Currently FDA-approved bisphosphonates, including Fosamax (alendronate), Actonel (risedronate), Didronel (etidronate), Boniva (ibandronate), and Reclast (Zometa) (zoledronate), are designed to strengthen bone by inhibiting normal osteoclastic bone resorbing activity, which slows the loss of bone mineral density (BMD), allowing the trabecular architecture to stabilize. Notice that this has nothing to do with stabilizing the balance between estrogen and progesterone, restoring calcium levels, or any other natural process.

Like many other patented drugs, bisphosphonates are synthetic analogs of an important natural bone-building chemical, pyrophosphate, which normally helps bind calcium to bone tissue through a process known as mineralization. Unlike pyrophosphate, however, bisphosphonates actually block normal mineralization as well as osteoclastic bone resorption.

Large, placebo-controlled trials generally show that these drugs can indeed increase BMD and reduce the risk of vertebral, hip, and other nonvertebral fractures in women with osteoporosis—at least in the short run.
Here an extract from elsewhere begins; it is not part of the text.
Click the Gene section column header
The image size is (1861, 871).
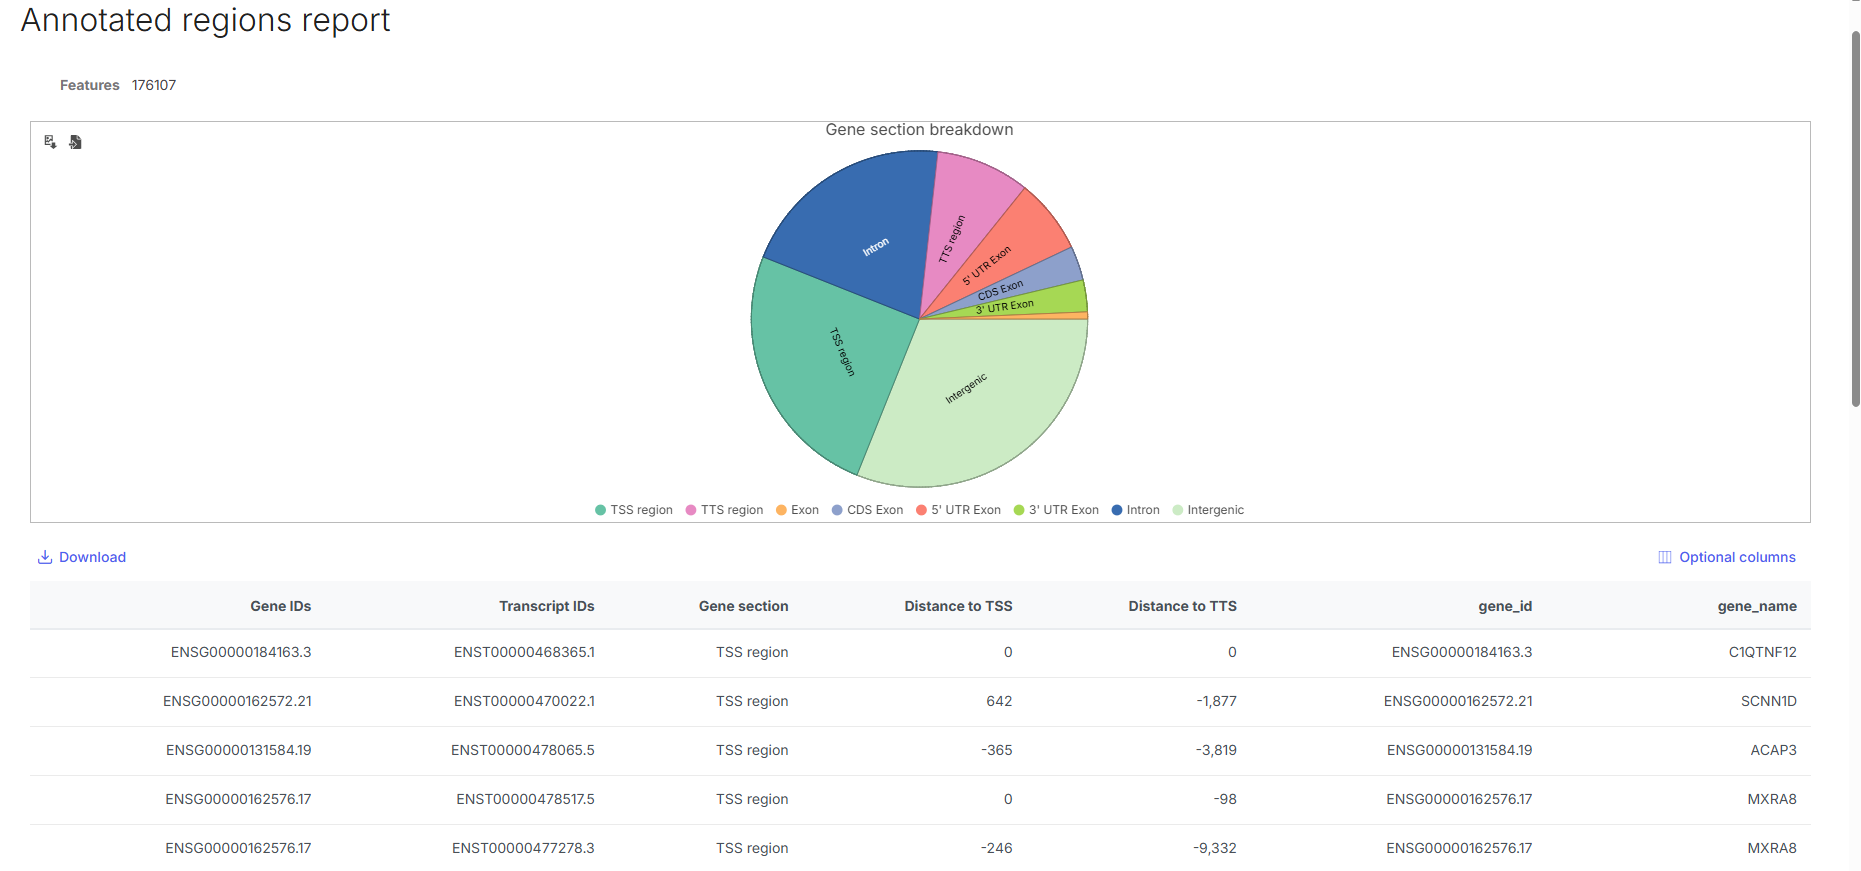[x=743, y=606]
That’s the good news. Merck, the company that markets the leading bisphosphonate, Fosamax (now also sold generically as alendronate), seized upon results like these to turn its drug into a blockbuster worth as much as $3.6 billion per year. Use of Fosamax and other bisphosphonates has been growing at an especially rapid rate since 2002, when the publication of the Women’s Health Initiative (WHI) results scared women away from “estrogen” replacement, which until then had been the leading conventional method for preventing osteoporosis.
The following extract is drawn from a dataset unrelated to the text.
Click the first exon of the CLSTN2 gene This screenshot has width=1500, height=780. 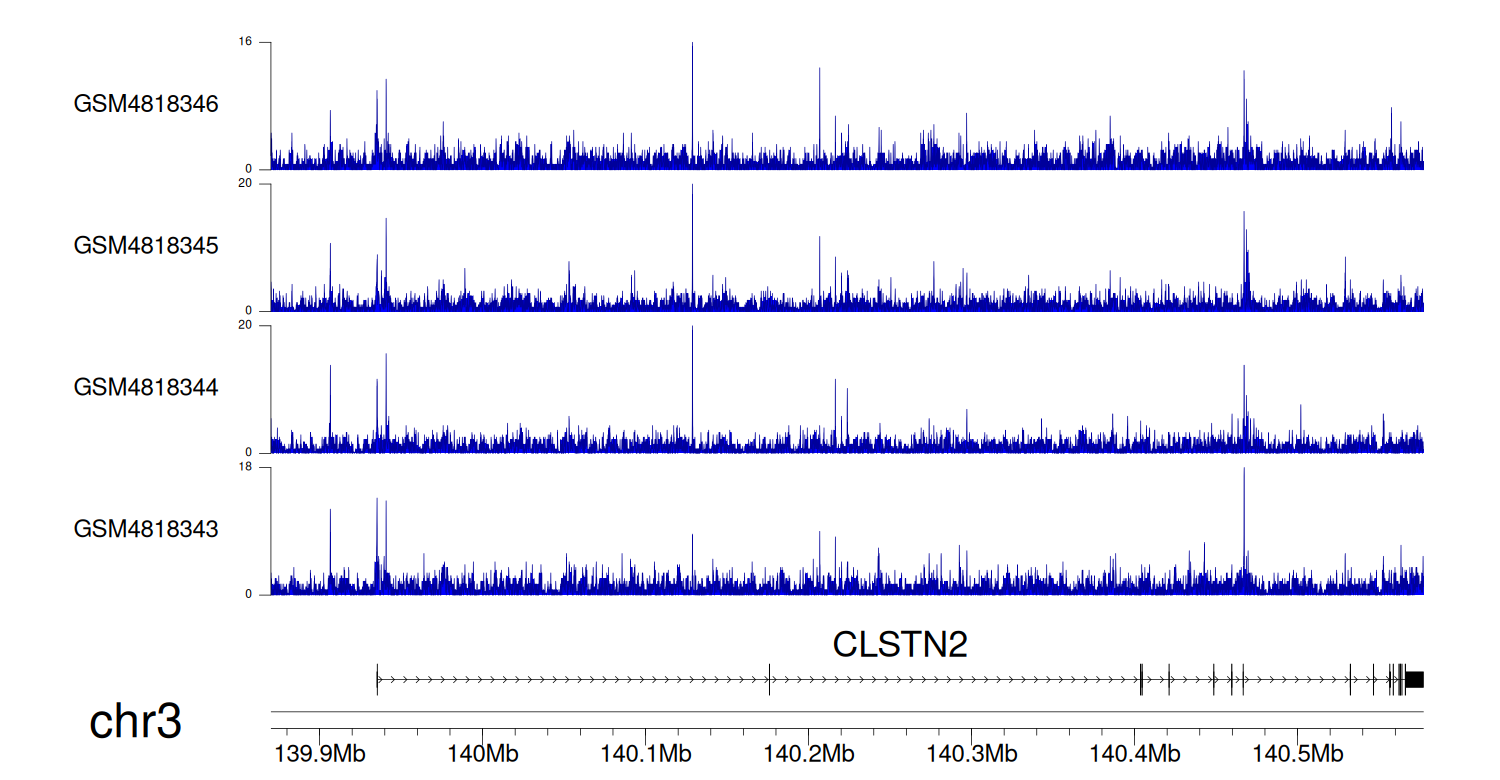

Unfortunately, all may not be so rosy after all. Trials lasting up to 10 years are beginning to raise doubts about the long-term safety and efficacy of bisphosphonates. The main problem is that bisphosphonates not only directly—and unnaturally—inhibit osteoclastic bone resorption, they also indirectly inhibit the other side of the bone-building coin, osteoblastic bone formation.